Le pessimisme est-il de rigueur? Antoine Bondaz veut conserver un «optimisme prudent». «Le problème nucléaire nord-coréen va durer des années. Pyongyang suspend ses essais. C’est un simple message politique d’apaisement, car ils continuent en même temps de produire des armes et des vecteurs», analyse le chercheur de la FRS. Par le passé, l’Irak de Saddam Hussein ou la Libye de Kadhafi ne disposaient pas d’un tel pouvoir de négociation avec les Occidentaux. Autre différence, Tripoli ou Bagdad ne pouvaient pas compter sur des parrains régionaux. «Il y a des puissances régionales qui refusent l’effondrement du régime, comme la Chine, et d’autres qui ne veulent pas d’instabilité régionale, comme la Corée du Sud», défend Antoine Bondaz.
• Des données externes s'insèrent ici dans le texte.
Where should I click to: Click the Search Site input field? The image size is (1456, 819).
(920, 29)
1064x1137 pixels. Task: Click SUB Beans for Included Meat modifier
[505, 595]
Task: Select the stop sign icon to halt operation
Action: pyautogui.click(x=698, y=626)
«Un accord est envisageable, Kim Jong-un et Donald Trump pourraient y trouver leur intérêt», estime Guillaume Lagane. Pour l’enseignant de Sciences Po, la Corée du Nord n’est pas l’Iran: «Les Américains ont un rapport passionnel avec Téhéran, inscrit dans leur chair depuis 1979, mais rationnel avec Pyongyang. Donald Trump a pu jouer la carte de l’humour avec Kim Jong-un. Avec les Mollahs, les Américains ne rigolent pas». Un accord, mais lequel? «Le risque est d’aboutir à un accord partiel de simple contrôle des armements. Cela reviendrait à ouvrir la boîte de Pandore car tous les États qui ont des velléités nucléaires verront que le programme nord-coréen a renforcé le régime et lui a permis de tordre le bras des États-Unis», conclut Antoine Bondaz. Un risque qui apparaît rétrospectivement comme le revers de la médaille des désarmements libyen ou irakien. Ceux qui regrettent Saddam Hussein ou Mouammar Kadhafi ne manqueront pas de noter que Kim Jong-un est beaucoup plus fort avec que sans la bombe.